Paket tersebut mencakup bantuan hibah dan pinjaman selama tiga tahun ke depan bagi negara berpenduduk terbanyak di dunia Arab, menurut Misi Uni Eropa di Kairo.

Menurut dokumen dari misi EU di Mesir, kedua belah pihak telah mempromosikan kerja sama mereka ke tingkat “kemitraan strategis dan komprehensif,” membuka jalan bagi perluasan kerja sama Mesir-Uni Eropa dalam berbagai bidang ekonomi dan non-ekonomi.
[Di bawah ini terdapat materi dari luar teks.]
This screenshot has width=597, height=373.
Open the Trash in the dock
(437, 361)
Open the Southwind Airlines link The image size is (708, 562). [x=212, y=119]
Uni Eropa akan memberikan bantuan kepada pemerintah Mesir untuk memperkuat perbatasannya terutama dengan Libya, titik transit utama bagi migran yang melarikan diri dari kemiskinan dan konflik di Afrika dan Timur Tengah, dan akan mendukung pemerintah dalam menampung warga Sudan yang melarikan diri dari hampir setahun pertempuran antara jenderal rival di negara mereka.

Mesir telah menjadi tempat perlindungan bagi migran dari Afrika sub-Sahara yang mencoba melarikan diri dari perang atau kemiskinan. Bagi beberapa, Mesir adalah tujuan dan tempat perlindungan, negara yang paling dekat dan paling mudah dicapai. Bagi yang lain, itu adalah titik transit sebelum mencoba menyeberangi Laut Tengah yang berbahaya menuju Eropa.
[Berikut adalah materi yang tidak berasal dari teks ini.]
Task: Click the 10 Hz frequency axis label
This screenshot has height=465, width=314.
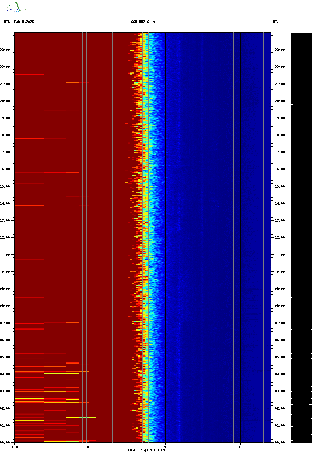Action: pos(240,447)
Meskipun pantai Mesir bukanlah titik peluncuran utama bagi penyelundup manusia yang mengirimkan kapal-kapal penuh orang melintasi Laut Tengah ke Eropa, Mesir menghadapi tekanan migrasi dari wilayah tersebut, dengan ancaman tambahan bahwa perang Israel-Hamas akan meluas ke perbatasannya.
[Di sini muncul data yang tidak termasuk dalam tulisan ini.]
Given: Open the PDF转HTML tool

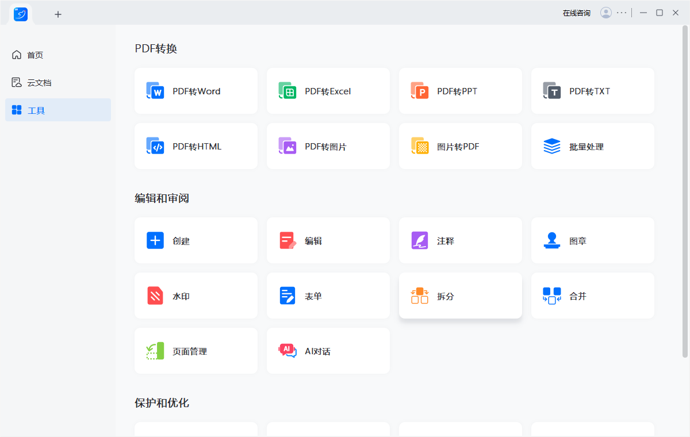Looking at the screenshot, I should [x=196, y=146].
Paket tersebut menuai kritik dari kelompok-kelompok hak asasi manusia internasional atas catatan hak asasi manusia Mesir. Amnesty International mengutuk perjanjian tersebut dan mendesak para pemimpin Eropa untuk tidak terlibat dalam pelanggaran hak asasi manusia yang terjadi di Mesir.

“Pemimpin UE harus memastikan bahwa otoritas Mesir mengadopsi kriteria yang jelas untuk hak asasi manusia,” kata Kepala Kantor Institusi Eropa Amnesty International, Eve Geddie dalam sebuah pernyataan. Geddie menyoroti pembatasan Mesir terhadap media dan kebebasan berekspresi serta penindasan terhadap masyarakat sipil.